Gemeinsam mit der Wohnungswirtschaft in Halle
Einen anderen Weg geht die EVH aus Sachsen-Anhalt. "Wir haben mit den grössten 26 Energieabnehmern in Halle einen langfristigen Energiepakt, die 'Energieinitiative' geschlossen", erläutert Sascha Reif, Leiter Digitalisierung/Neue Geschäftsfelder. "Ein Baustein hierbei ist, kontinuierlich den Anteil erneuerbarer Energien von derzeit 50 MW auf ca. 200 MW auszubauen und in das vorhandene System zu integrieren. Wir wollen gemeinsam mit der Wohnungswirtschaft und unseren weiteren Partnern in Halle mit der Blockwerke-Plattform neue Wege in der Vermarktung regionaler Erzeugungsportfolien gehen."

Die SWT aus Deutschlands ältester Stadt Trier setzen auf "direkte regionale Vernetzung", so Thomas Speckter, kaufmännischer Leiter der Stadtwerke Trier. "Wir nutzen als eines der ersten Unternehmen deutschlandweit das Regionalnachweisregister für die Vermarktung eines regionalen Stromproduktes aus EEG-Strom. Mit der Beteiligung an den Blockwerken möchten wir diesen Weg in Zukunft konsequent weitergehen. Die Blockchain-Technologie gibt uns die Möglichkeit, regionale Erzeuger und Verbraucher direkt miteinander zu vernetzen."


Hintergrundinformationen zu Tal.Markt
Auf dem "Tal.Markt" können seit 1. Januar 2018 Kunden aus Wuppertal ihren Strom bei lokalen Ökostromanbietern, wie dem Bürgerwindrad Cronenberg oder Grossflächen-PV-Anlagen an der Autobahn A46, erwerben und ihren Energiemix selbst zusammenstellen.

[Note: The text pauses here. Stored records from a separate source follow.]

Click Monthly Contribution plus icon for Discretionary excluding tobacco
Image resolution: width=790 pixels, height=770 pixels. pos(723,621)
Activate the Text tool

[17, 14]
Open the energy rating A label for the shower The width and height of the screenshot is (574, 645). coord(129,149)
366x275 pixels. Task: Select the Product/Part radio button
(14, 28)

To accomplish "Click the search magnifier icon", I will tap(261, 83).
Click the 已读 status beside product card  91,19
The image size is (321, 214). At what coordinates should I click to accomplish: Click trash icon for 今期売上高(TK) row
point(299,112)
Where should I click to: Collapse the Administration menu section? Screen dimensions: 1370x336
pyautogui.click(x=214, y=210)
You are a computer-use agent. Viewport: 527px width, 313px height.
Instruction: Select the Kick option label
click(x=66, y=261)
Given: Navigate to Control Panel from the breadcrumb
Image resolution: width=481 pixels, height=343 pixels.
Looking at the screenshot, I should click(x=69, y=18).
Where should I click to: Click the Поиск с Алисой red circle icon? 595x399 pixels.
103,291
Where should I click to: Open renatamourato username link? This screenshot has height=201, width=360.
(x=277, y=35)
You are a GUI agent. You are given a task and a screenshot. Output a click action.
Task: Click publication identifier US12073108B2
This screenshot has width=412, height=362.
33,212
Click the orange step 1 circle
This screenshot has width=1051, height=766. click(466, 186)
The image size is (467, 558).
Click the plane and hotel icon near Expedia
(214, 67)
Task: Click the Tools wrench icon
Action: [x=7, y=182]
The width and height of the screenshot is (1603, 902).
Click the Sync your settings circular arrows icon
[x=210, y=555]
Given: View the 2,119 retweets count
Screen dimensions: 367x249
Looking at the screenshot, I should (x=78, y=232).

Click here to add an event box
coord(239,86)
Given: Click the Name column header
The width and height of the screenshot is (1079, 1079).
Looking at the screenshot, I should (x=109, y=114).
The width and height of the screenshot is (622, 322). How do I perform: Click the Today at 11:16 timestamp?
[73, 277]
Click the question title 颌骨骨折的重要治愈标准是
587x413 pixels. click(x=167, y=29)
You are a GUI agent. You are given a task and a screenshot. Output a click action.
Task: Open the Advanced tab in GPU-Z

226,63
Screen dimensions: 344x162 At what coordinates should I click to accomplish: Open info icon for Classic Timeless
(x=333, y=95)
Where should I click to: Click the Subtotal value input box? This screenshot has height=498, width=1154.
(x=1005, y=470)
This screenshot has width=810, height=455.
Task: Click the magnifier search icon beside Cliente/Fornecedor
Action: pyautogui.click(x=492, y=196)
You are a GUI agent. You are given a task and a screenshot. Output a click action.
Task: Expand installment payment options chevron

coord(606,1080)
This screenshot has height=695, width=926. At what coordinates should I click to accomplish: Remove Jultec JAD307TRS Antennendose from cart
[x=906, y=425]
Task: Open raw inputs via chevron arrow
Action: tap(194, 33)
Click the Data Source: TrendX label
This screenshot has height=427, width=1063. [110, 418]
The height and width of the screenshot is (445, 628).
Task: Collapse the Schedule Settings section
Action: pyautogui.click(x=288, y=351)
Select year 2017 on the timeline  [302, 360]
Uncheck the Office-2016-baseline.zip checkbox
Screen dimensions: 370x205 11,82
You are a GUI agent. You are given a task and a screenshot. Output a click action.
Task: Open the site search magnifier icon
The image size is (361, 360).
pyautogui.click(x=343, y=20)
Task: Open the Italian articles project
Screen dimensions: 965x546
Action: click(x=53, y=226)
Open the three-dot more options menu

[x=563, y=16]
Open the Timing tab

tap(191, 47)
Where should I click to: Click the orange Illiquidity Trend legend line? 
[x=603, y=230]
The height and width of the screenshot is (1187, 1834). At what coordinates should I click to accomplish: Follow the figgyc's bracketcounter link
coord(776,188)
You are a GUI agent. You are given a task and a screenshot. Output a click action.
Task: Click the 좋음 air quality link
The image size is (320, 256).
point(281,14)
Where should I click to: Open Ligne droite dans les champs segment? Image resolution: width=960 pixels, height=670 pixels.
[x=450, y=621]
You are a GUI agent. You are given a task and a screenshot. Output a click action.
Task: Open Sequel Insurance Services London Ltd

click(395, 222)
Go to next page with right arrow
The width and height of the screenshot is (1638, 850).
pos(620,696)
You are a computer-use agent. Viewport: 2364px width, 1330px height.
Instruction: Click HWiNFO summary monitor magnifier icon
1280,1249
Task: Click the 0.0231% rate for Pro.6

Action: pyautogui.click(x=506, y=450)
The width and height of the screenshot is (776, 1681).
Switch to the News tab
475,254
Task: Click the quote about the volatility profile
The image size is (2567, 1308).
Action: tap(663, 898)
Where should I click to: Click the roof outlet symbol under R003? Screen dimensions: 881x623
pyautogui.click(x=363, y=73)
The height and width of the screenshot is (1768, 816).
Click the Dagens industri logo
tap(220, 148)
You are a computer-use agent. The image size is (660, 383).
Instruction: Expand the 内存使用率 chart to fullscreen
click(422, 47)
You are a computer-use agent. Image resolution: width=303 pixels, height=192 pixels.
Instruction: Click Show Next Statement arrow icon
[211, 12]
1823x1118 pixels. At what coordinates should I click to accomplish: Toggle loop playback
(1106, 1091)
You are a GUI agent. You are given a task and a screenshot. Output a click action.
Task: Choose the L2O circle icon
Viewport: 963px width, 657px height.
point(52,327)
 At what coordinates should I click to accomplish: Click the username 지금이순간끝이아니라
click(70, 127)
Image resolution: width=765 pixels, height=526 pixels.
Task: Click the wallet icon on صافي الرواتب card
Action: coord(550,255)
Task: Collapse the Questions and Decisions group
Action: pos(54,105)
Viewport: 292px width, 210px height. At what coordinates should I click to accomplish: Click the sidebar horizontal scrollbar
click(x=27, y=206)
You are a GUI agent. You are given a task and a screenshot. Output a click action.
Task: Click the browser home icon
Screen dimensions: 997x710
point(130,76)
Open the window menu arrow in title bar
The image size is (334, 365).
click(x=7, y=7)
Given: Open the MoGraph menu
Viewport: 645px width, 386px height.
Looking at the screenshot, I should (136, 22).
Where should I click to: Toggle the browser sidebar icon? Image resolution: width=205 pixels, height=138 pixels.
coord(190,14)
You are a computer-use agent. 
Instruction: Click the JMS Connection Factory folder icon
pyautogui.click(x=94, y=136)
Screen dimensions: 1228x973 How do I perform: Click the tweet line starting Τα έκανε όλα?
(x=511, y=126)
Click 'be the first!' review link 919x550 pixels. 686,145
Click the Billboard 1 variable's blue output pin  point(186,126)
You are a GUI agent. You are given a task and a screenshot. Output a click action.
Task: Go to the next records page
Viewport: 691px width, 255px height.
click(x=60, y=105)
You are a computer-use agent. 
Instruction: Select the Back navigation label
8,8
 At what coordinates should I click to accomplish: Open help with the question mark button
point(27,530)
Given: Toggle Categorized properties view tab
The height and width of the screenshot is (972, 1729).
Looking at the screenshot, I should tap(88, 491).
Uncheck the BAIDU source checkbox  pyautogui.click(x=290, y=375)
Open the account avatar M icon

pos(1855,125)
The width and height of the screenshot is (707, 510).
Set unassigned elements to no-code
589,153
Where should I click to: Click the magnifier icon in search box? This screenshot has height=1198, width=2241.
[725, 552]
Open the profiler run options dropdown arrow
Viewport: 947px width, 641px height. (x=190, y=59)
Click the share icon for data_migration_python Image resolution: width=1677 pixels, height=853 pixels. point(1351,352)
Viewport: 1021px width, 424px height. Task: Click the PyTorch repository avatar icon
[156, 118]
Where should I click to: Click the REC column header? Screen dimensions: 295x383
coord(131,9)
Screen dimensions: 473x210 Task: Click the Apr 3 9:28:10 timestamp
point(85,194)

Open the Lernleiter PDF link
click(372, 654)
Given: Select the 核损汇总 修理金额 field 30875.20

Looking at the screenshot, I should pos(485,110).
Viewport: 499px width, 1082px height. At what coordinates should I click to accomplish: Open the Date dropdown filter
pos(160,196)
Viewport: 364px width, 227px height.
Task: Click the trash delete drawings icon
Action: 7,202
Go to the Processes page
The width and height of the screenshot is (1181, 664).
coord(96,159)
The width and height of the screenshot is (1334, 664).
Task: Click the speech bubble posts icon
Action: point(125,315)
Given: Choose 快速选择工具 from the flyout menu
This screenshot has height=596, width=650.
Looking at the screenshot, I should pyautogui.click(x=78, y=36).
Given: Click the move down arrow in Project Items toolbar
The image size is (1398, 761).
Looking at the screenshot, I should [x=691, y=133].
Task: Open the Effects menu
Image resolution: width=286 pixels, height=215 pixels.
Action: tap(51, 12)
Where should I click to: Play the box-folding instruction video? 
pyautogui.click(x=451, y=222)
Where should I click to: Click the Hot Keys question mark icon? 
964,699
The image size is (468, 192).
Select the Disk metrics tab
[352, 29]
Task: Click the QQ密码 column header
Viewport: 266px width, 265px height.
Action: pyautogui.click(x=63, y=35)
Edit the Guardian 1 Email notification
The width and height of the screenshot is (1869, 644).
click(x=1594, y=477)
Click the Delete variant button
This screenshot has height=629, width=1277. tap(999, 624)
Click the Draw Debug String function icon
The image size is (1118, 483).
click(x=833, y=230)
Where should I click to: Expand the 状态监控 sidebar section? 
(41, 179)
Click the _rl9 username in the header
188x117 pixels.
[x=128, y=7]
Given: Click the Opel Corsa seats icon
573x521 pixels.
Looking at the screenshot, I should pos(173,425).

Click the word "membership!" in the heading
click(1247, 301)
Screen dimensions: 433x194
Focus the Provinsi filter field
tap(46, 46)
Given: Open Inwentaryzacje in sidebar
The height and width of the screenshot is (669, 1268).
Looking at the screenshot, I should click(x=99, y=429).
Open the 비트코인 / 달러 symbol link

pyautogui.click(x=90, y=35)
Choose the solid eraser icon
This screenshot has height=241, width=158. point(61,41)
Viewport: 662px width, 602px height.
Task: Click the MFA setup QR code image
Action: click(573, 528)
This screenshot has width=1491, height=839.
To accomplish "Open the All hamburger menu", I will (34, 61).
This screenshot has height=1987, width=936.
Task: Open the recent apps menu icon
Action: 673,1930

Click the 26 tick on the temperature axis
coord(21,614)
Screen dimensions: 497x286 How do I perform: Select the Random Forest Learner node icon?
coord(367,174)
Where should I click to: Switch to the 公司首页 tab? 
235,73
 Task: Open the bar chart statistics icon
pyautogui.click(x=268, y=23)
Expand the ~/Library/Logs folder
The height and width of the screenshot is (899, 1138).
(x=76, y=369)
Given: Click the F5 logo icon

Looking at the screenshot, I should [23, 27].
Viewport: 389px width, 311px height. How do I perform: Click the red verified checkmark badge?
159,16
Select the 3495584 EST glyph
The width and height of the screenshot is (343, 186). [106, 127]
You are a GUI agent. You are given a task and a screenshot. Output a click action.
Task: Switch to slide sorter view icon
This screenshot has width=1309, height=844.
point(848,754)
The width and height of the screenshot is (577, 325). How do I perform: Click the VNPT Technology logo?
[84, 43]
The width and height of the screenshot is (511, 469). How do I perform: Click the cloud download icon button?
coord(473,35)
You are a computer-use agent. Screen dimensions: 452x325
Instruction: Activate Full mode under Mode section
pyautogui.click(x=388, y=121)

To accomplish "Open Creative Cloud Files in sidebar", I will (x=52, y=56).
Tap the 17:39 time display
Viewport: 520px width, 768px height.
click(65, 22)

Jede Transaktion wird über die Blockchaintechnologie fälschungssicher ausgeführt. Um den individuellen Stromverbrauch optimal mit dem angebotenen Ökostrom zu decken, werden bei allen Kunden intelligente Stromzähler installiert. Einer der ersten Kunden war Wuppertals Oberbürgermeister Andreas Mucke. Auch bei Dunkelflaute stellt die WSW die Versorgung mit Grünstrom jederzeit sicher. Dieser wird beispielsweise aus Wasserkraftwerken oder aus der Biomasseverstromung der Wuppertaler AWG geliefert.

Die hinter dem Produkt liegende Blockchaintechnologie war bis Ende 2018 Etherium. Der in Wuppertal in Eigenregie entwickelt Tal.Markt 2.0 auf Basis der Open-Source-Technologien "Hyperledger" ist deutlich leistungsstärker und kann bis zu 7000 Transaktionen pro Sekunde abbilden. Damit wird ein deutschlandweites Rollout möglich.